Шрифт:
Интервал:
Закладка:
Он сразу отметил умелый макияж, подчеркивающий высокие скулы, мерцающие из-под удлиненных ресниц глаза, старомодную прическу, когда волосы подтянуты, уложены в тугой узел и открывают шею, облегающее, простого покроя, видимо, дорогое платье, – не обнажая, оно подчеркивало изящество и сексуальность женской фигуры, – скромные лодочки на высоком каблуке. Все это вместе создавало образ женщины, знающей себе цену.
– Прошу к столу, – сказала она. – Как известно, брожение умов начинается с урчания пустых желудков.
– Что верно, то верно, – заметил Модест, вытаскивая из своего «дипломата» бутылку французского коньяка. – Что ни говори, патриотизм – это хорошо, но «Наполеон» – не «Варцихе» и даже не «Столичная».

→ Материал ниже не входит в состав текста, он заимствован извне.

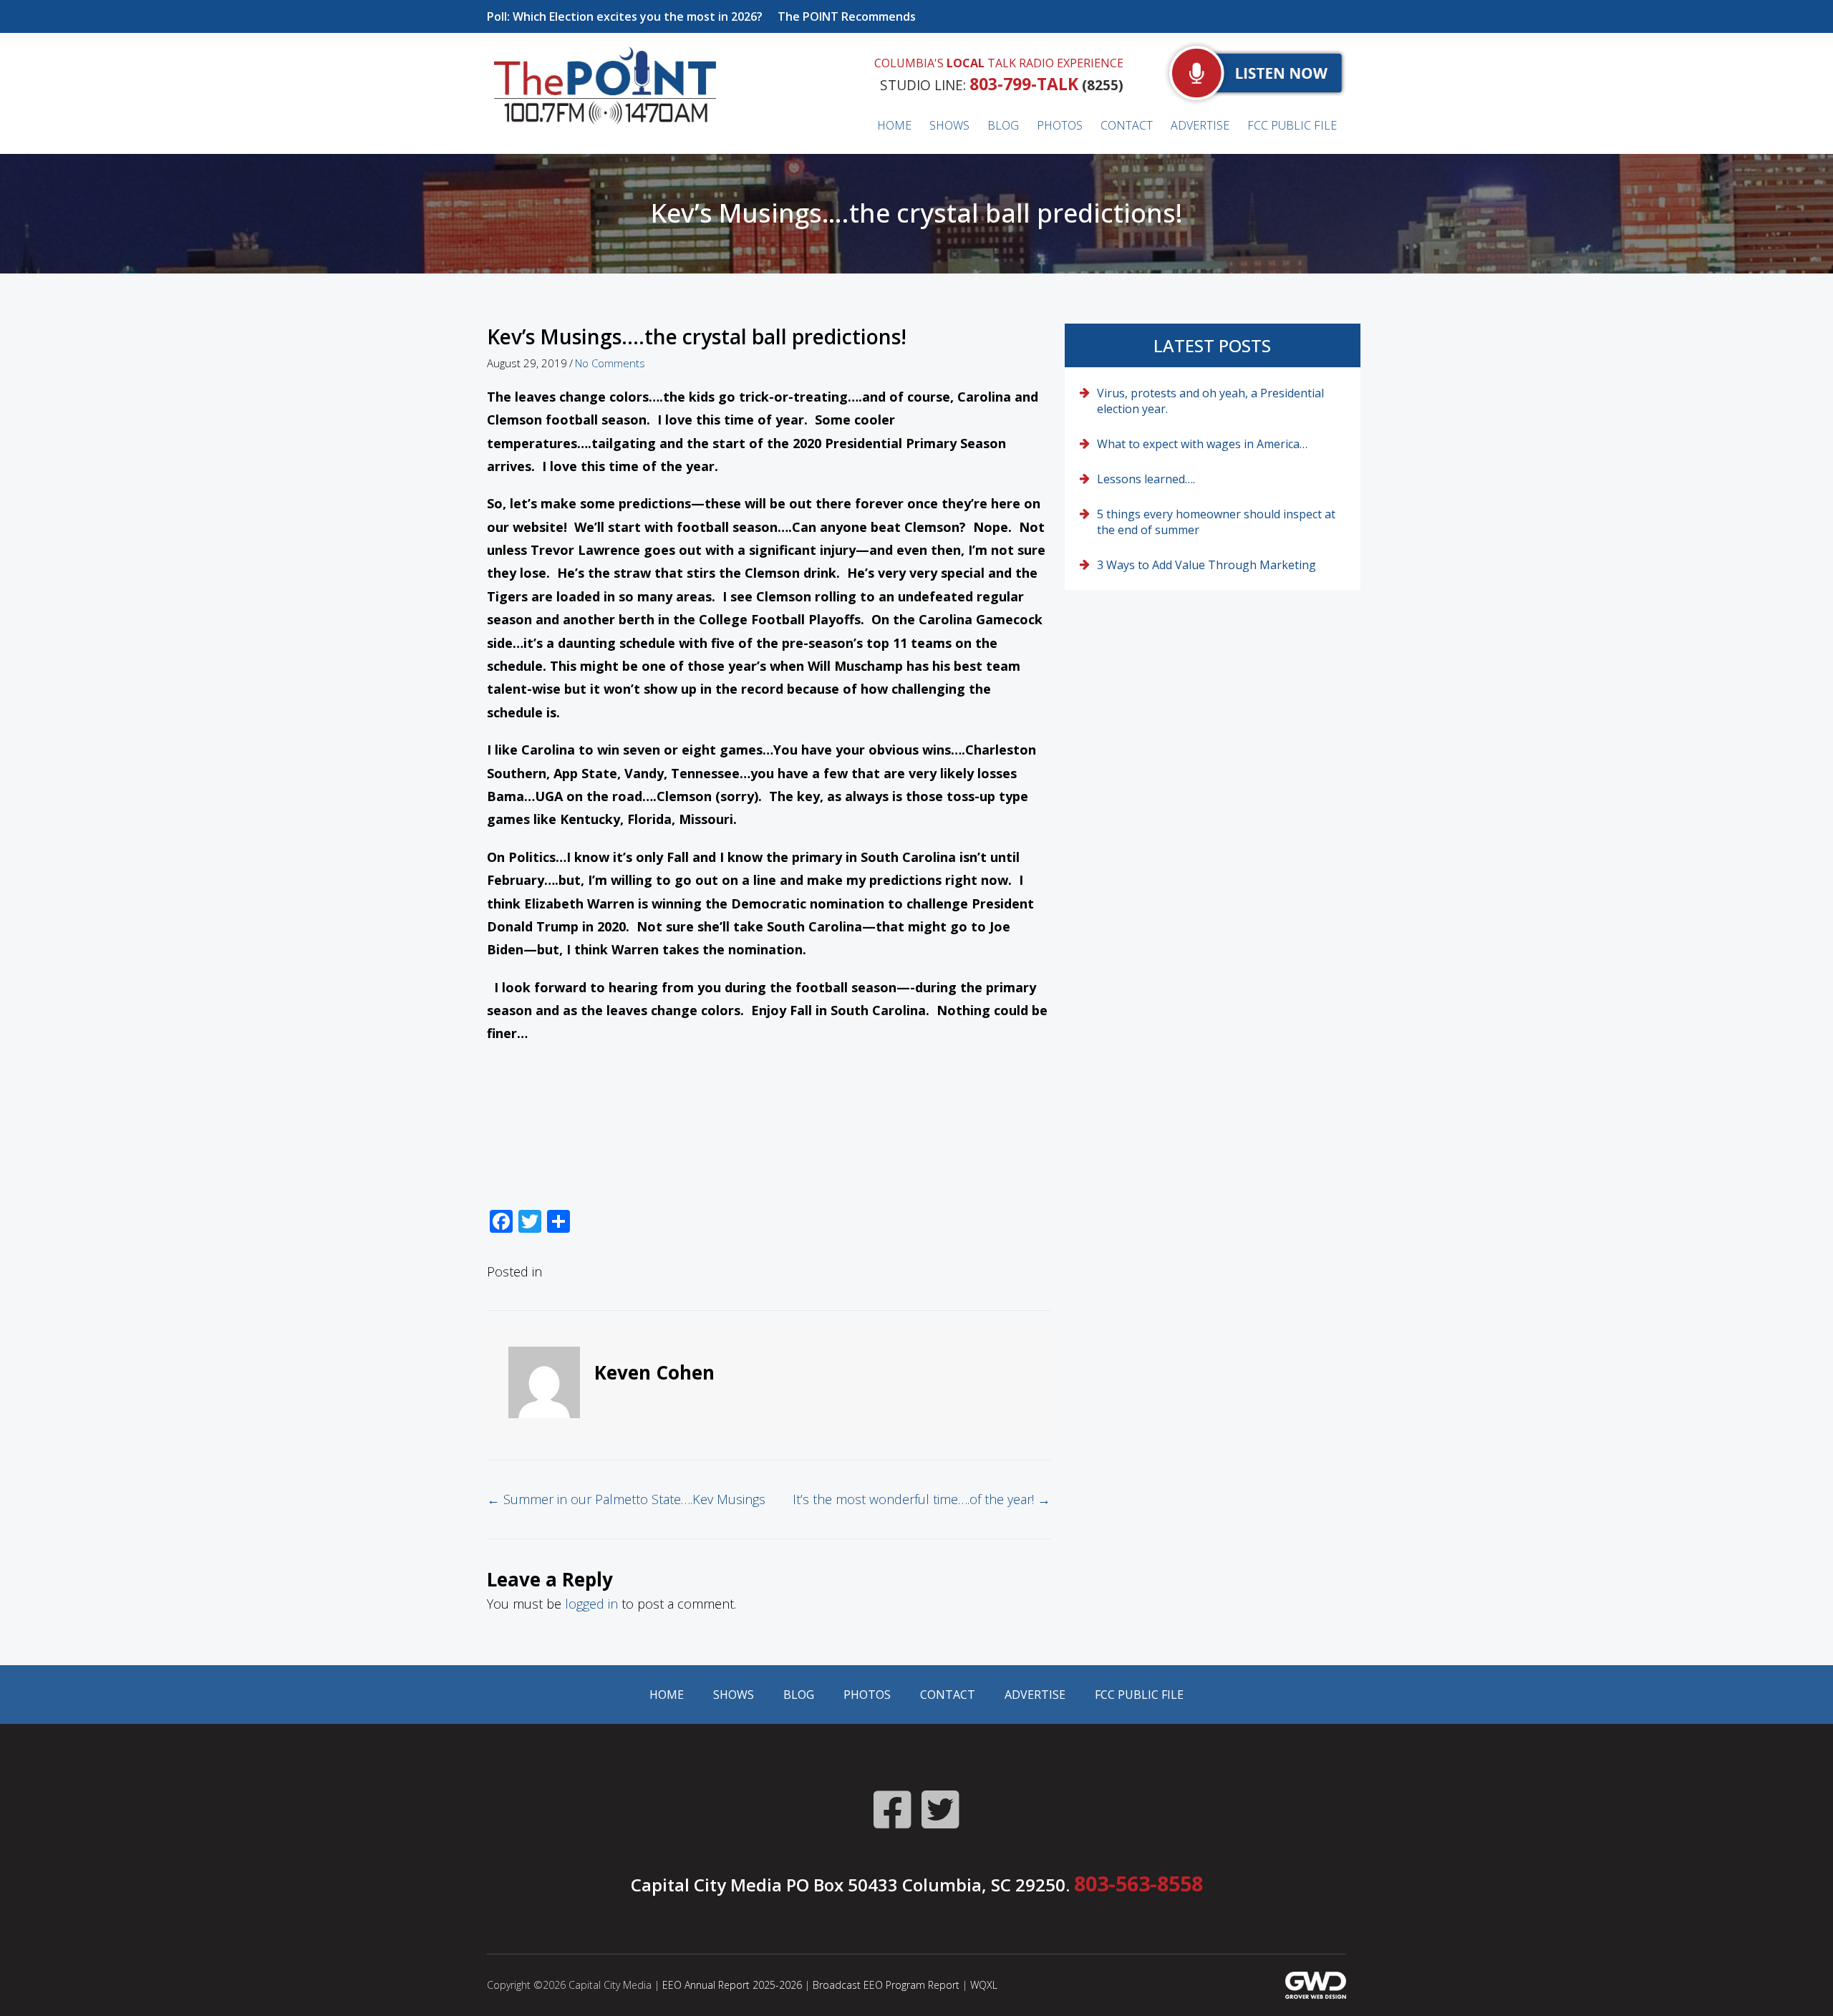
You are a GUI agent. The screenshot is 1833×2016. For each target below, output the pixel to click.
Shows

Когда все заняли места за столом, Варяг поднялся и сказал:
– Чтобы у вас не возникло желание пить за меня, предлагаю выпить за женщин, без которых мужское общество глупеет и блекнет. – Он подождал, пока налили в рюмки – кто что любит, – и продолжил: – За вас, Катерина! Спасибо за хлопоты. Я тронут.
Он незаметно подмигнул Ангелу, и тот расцвел. Варяг знал, что ничто так не воспламеняет любовь, как одобрение постороннего.
Застолье шло своим чередом, когда в дверь позвонили. Кот поднялся и пошел открывать. Через минуту он вернулся вместе с Графом. Когда тот достал из кейса бутылку грузинского коньяка «Варцихе», все посмотрели на Модеста.
– Владислав, – сказал Граф, наливая в рюмку водку, – извини, что припозднился. Дела, понимаешь, задержали. Очень рад тебя видеть в столице нашей родины. Вот тут мы собрались отметить твой приезд, и я, когда спешил сюда, раздумывал, что сказать, какой тост…
– Не тяни, дорогой, – оборвал его Шрам. – Мы тут рассиживаться не будем. Человек с дороги, сам понимаешь…
Граф кивнул. С ним была договоренность – бутылка «Варцихе» означала, что прибытие Варяга в Шереметьево осталось незамеченным, что в «жигуленке» сменилась охрана наружного наблюдения за домом и подъездом.
Законники оставались верны себе – жена Ангела ни о чем не догадывалась. Приехал приятель мужа в командировку по делам фирмы, собрались друзья, вот и все.
– Да, конечно! Я буду краток. Считается, что друг познается в беде, а мне кажется – в радости. Если человек способен порадоваться успехам ближнего – это настоящий товарищ. Пусть тебе, Владислав, во всем сопутствует удача!
– Спасибо, – сказал Варяг. – Я с тобой согласен. Я даже считаю, что друг – больше чем родственник, а единомышленник – больше чем брат.
– Это точно! – заметил Ангел и, не отводя от Варяга взгляда, выпил рюмку водки одним глотком.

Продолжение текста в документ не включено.